Ihren Fotos zu Beginn dieses Jahrtausends unter dem Label "AP" aus den Krisenherden der Erde, in denen sie den Alltag mitten im Chaos von Krieg und Zerstörung dokumentiert hat, sind sicher bekannt. Ich wurde irgendwann neugierig, mehr über die Fotografin Anja Niedringhaus, die gestern 57 Jahre alt geworden wäre, zu erfahren.

 


"Wenn ich das normale Leben in Kaufungen nicht kennen würde, 
würde ich den Krieg als normal empfinde"
.....
"Wenn ich es nicht fotografiere, wird es nicht bekannt."

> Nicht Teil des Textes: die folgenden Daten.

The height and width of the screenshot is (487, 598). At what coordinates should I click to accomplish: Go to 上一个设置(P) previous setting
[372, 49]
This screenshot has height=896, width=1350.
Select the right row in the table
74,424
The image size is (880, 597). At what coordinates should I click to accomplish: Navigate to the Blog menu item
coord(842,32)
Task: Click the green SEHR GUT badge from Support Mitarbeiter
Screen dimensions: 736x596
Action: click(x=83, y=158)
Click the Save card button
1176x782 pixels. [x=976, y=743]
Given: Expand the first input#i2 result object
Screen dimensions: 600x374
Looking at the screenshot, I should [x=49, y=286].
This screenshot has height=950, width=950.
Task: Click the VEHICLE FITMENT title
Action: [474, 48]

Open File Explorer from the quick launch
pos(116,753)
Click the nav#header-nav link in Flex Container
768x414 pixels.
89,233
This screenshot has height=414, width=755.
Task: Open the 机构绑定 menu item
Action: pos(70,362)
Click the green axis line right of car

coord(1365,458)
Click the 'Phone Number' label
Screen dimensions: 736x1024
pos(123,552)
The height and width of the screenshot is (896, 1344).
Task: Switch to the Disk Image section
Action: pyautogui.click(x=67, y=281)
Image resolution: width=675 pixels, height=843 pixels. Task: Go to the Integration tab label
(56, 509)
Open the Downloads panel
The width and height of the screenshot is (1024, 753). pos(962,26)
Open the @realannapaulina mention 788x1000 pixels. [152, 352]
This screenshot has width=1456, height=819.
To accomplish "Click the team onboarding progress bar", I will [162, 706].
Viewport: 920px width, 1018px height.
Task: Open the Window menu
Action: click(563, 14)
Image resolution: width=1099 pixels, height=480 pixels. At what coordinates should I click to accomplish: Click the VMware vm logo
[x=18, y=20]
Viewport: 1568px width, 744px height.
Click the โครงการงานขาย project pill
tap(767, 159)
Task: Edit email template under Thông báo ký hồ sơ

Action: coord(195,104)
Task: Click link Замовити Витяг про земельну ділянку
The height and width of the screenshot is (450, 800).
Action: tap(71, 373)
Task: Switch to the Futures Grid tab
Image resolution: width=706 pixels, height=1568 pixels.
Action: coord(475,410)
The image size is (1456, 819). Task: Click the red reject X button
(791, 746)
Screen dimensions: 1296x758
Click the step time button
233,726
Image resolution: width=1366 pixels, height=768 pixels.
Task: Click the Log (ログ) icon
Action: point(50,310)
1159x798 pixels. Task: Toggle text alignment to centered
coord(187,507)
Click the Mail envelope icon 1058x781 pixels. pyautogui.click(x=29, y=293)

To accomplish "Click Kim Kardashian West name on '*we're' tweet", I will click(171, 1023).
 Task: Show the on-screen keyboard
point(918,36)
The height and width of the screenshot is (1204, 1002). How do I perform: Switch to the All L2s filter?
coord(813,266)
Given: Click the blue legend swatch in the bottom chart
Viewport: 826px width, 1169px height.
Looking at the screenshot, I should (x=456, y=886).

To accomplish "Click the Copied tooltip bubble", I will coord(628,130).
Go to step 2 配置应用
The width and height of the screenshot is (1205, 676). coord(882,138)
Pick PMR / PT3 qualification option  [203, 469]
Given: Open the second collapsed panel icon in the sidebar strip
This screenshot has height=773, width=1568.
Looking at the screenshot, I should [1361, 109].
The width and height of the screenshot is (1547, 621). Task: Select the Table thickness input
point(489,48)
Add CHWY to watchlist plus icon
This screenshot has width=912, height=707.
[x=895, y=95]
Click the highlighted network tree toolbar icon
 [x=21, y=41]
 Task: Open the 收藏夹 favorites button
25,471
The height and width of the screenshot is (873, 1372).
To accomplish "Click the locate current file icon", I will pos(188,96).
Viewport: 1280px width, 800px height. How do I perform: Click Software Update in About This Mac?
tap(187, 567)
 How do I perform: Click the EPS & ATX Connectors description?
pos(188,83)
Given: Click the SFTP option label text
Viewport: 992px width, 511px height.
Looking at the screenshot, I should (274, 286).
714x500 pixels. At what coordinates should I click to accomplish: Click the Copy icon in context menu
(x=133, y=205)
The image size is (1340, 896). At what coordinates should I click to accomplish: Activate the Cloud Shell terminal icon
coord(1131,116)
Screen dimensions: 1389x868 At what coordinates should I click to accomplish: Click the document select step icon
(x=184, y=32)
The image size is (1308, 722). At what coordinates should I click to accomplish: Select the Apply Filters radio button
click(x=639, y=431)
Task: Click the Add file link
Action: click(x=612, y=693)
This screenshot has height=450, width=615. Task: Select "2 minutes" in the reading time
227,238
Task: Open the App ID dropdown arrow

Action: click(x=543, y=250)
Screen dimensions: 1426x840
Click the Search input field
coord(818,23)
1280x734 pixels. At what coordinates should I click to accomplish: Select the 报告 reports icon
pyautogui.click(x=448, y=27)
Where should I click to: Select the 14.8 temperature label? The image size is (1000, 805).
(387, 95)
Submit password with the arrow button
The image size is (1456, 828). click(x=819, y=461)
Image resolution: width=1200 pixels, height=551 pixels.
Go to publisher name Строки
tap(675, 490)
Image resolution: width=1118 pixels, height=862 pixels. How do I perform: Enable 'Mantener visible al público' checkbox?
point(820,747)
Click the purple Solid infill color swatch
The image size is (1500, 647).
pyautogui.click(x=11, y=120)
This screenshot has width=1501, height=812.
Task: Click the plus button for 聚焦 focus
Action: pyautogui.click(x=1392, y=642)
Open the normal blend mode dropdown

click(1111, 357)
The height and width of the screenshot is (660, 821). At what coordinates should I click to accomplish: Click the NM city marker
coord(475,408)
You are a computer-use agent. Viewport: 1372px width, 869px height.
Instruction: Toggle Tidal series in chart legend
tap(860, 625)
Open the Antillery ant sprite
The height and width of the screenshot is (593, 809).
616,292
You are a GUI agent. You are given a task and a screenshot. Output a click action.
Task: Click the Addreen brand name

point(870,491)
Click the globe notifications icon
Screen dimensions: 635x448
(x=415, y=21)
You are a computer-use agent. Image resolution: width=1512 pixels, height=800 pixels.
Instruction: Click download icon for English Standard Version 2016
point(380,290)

Anja Niedringhaus kommt also am 12. Oktober 1965 in der westfälischen Kleinstadt Höxter als mittlere Tochter von Heide Ute Schulz und Karl-Heinz Niedringhaus zur Welt. Sie hat also zwei Schwestern, Elke, die später ebenfalls Journalistin werden wird, und Gide, die den Beruf der Grundschullehrerin ergreift. 

Das Mädchen Anja wird beschrieben als eines, dass schon früh weiß, was es will, und neugierig ist auf die Welt da draußen: "Seit ich zwölf Jahre alt war, wollte ich Fotografin werden." Der Nachbar ist Leiter der Lokalredaktion der "Neue Westfälischen", und Anja darf ihn am Sonntag in die Redaktion begleiten und ihm auch beim Entwickeln der Bilder assistieren. Die Kosten für ihre erste Kamera stottert sie in Raten ab.

Fotos entstehen zunächst für die Schülerzeitung des König-Wilhelm-Gymnasiums, das sie besucht. Mit 17 schreibt & fotografiert sie bereits für die "Neue Westfälische"Der damalige Leiter der Lokalredaktion schickt sie u.a. zu einer Veranstaltung zwecks Ehrung von Jubilaren ins 35 Kilometer entfernte Bad Driburger Rathaus. Die Schülerin hat zu diesem Zeitpunkt noch gar keinen Führerschein. Doch beherzt setzt sie sich in den Redaktionswagen und fährt hin... 

Anja in den Jahren beim "Göttinger Tageblatt"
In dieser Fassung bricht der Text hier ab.